(To do) Line by line, retype the data exactly as it is given.

(Entries shown)
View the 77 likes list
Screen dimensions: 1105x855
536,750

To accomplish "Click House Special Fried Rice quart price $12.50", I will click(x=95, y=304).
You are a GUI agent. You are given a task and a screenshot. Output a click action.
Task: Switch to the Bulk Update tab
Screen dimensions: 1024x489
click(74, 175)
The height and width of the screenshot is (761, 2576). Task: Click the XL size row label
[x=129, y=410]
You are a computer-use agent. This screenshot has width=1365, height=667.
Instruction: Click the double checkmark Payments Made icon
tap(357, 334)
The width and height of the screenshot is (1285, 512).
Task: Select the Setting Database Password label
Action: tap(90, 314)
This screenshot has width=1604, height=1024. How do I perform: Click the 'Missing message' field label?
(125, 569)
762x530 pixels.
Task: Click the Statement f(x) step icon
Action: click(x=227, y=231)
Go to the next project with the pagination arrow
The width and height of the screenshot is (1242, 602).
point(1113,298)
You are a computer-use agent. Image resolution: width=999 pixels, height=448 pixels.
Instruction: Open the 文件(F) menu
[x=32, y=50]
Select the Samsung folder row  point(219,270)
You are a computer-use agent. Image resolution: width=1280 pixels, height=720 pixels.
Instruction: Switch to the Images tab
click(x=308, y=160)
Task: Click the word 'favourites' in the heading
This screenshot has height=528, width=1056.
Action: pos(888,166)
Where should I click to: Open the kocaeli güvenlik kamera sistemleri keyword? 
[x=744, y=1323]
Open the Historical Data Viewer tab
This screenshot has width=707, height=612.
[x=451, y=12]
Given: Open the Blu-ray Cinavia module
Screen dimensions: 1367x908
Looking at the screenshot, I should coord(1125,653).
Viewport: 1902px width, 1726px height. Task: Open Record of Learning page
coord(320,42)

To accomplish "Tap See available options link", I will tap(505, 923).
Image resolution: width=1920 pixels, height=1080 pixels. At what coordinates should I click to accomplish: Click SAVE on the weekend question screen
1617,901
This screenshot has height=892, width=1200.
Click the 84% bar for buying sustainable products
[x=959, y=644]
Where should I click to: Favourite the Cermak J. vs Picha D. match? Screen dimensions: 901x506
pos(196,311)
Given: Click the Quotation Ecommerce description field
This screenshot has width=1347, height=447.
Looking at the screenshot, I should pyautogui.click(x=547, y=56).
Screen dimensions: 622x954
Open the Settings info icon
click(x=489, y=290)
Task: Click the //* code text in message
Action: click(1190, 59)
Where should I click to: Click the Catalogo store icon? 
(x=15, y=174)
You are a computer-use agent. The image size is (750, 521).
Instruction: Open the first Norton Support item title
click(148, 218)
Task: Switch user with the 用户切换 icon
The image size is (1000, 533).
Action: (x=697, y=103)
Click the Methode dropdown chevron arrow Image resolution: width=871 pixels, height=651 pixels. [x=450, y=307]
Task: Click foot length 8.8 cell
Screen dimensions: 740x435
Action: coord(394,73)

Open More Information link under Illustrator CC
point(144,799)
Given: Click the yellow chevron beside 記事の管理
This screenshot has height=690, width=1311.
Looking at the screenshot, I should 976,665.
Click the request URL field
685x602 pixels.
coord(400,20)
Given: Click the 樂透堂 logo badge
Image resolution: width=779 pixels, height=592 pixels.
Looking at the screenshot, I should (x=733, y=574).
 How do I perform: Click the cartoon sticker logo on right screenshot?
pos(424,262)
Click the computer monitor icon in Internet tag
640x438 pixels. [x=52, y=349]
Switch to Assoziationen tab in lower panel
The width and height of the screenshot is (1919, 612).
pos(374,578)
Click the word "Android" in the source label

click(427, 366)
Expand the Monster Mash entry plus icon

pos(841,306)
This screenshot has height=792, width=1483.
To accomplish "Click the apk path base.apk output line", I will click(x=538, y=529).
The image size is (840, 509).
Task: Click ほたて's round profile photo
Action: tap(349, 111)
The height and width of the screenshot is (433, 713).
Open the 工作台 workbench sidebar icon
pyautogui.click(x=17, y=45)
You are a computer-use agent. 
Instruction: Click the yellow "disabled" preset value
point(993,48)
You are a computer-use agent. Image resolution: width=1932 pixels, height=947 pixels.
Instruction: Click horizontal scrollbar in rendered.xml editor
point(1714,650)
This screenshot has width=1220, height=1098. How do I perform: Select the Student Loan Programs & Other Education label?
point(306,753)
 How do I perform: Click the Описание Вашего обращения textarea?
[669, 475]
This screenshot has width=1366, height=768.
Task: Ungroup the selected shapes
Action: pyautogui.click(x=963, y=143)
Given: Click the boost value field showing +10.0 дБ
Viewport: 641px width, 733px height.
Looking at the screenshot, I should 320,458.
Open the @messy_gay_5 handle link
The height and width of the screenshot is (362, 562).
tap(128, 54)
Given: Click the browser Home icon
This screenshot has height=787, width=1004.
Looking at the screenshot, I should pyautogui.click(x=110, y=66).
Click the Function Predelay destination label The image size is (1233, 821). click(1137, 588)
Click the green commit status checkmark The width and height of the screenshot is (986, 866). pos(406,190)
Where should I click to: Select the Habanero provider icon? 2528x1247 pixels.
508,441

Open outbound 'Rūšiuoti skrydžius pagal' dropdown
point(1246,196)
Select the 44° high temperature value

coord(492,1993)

(Result of this task)
View the 77 likes list
Screen dimensions: 1105x855
536,750

To accomplish "Click House Special Fried Rice quart price $12.50", I will click(x=95, y=304).
You are a GUI agent. You are given a task and a screenshot. Output a click action.
Task: Switch to the Bulk Update tab
Screen dimensions: 1024x489
click(74, 175)
The height and width of the screenshot is (761, 2576). Task: Click the XL size row label
[x=129, y=410]
You are a computer-use agent. This screenshot has width=1365, height=667.
Instruction: Click the double checkmark Payments Made icon
tap(357, 334)
The width and height of the screenshot is (1285, 512).
Task: Select the Setting Database Password label
Action: tap(90, 314)
This screenshot has width=1604, height=1024. How do I perform: Click the 'Missing message' field label?
(125, 569)
762x530 pixels.
Task: Click the Statement f(x) step icon
Action: click(x=227, y=231)
Go to the next project with the pagination arrow
The width and height of the screenshot is (1242, 602).
point(1113,298)
You are a computer-use agent. Image resolution: width=999 pixels, height=448 pixels.
Instruction: Open the 文件(F) menu
[x=32, y=50]
Select the Samsung folder row  point(219,270)
You are a computer-use agent. Image resolution: width=1280 pixels, height=720 pixels.
Instruction: Switch to the Images tab
click(x=308, y=160)
Task: Click the word 'favourites' in the heading
This screenshot has height=528, width=1056.
Action: pos(888,166)
Where should I click to: Open the kocaeli güvenlik kamera sistemleri keyword? 
[x=744, y=1323]
Open the Historical Data Viewer tab
This screenshot has width=707, height=612.
[x=451, y=12]
Given: Open the Blu-ray Cinavia module
Screen dimensions: 1367x908
Looking at the screenshot, I should coord(1125,653).
Viewport: 1902px width, 1726px height. Task: Open Record of Learning page
coord(320,42)

To accomplish "Tap See available options link", I will tap(505, 923).
Image resolution: width=1920 pixels, height=1080 pixels. At what coordinates should I click to accomplish: Click SAVE on the weekend question screen
1617,901
This screenshot has height=892, width=1200.
Click the 84% bar for buying sustainable products
[x=959, y=644]
Where should I click to: Favourite the Cermak J. vs Picha D. match? Screen dimensions: 901x506
pos(196,311)
Given: Click the Quotation Ecommerce description field
This screenshot has width=1347, height=447.
Looking at the screenshot, I should pyautogui.click(x=547, y=56).
Screen dimensions: 622x954
Open the Settings info icon
click(x=489, y=290)
Task: Click the //* code text in message
Action: click(1190, 59)
Where should I click to: Click the Catalogo store icon? 
(x=15, y=174)
You are a computer-use agent. The image size is (750, 521).
Instruction: Open the first Norton Support item title
click(148, 218)
Task: Switch user with the 用户切换 icon
The image size is (1000, 533).
Action: (x=697, y=103)
Click the Methode dropdown chevron arrow Image resolution: width=871 pixels, height=651 pixels. [x=450, y=307]
Task: Click foot length 8.8 cell
Screen dimensions: 740x435
Action: coord(394,73)

Open More Information link under Illustrator CC
point(144,799)
Given: Click the yellow chevron beside 記事の管理
This screenshot has height=690, width=1311.
Looking at the screenshot, I should 976,665.
Click the request URL field
685x602 pixels.
coord(400,20)
Given: Click the 樂透堂 logo badge
Image resolution: width=779 pixels, height=592 pixels.
Looking at the screenshot, I should (x=733, y=574).
 How do I perform: Click the cartoon sticker logo on right screenshot?
pos(424,262)
Click the computer monitor icon in Internet tag
640x438 pixels. [x=52, y=349]
Switch to Assoziationen tab in lower panel
The width and height of the screenshot is (1919, 612).
pos(374,578)
Click the word "Android" in the source label

click(427, 366)
Expand the Monster Mash entry plus icon

pos(841,306)
This screenshot has height=792, width=1483.
To accomplish "Click the apk path base.apk output line", I will click(x=538, y=529).
The image size is (840, 509).
Task: Click ほたて's round profile photo
Action: tap(349, 111)
The height and width of the screenshot is (433, 713).
Open the 工作台 workbench sidebar icon
pyautogui.click(x=17, y=45)
You are a computer-use agent. 
Instruction: Click the yellow "disabled" preset value
point(993,48)
You are a computer-use agent. Image resolution: width=1932 pixels, height=947 pixels.
Instruction: Click horizontal scrollbar in rendered.xml editor
point(1714,650)
This screenshot has width=1220, height=1098. How do I perform: Select the Student Loan Programs & Other Education label?
point(306,753)
 How do I perform: Click the Описание Вашего обращения textarea?
[669, 475]
This screenshot has width=1366, height=768.
Task: Ungroup the selected shapes
Action: pyautogui.click(x=963, y=143)
Given: Click the boost value field showing +10.0 дБ
Viewport: 641px width, 733px height.
Looking at the screenshot, I should 320,458.
Open the @messy_gay_5 handle link
The height and width of the screenshot is (362, 562).
tap(128, 54)
Given: Click the browser Home icon
This screenshot has height=787, width=1004.
Looking at the screenshot, I should pyautogui.click(x=110, y=66).
Click the Function Predelay destination label The image size is (1233, 821). click(1137, 588)
Click the green commit status checkmark The width and height of the screenshot is (986, 866). pos(406,190)
Where should I click to: Select the Habanero provider icon? 2528x1247 pixels.
508,441

Open outbound 'Rūšiuoti skrydžius pagal' dropdown
point(1246,196)
Select the 44° high temperature value

coord(492,1993)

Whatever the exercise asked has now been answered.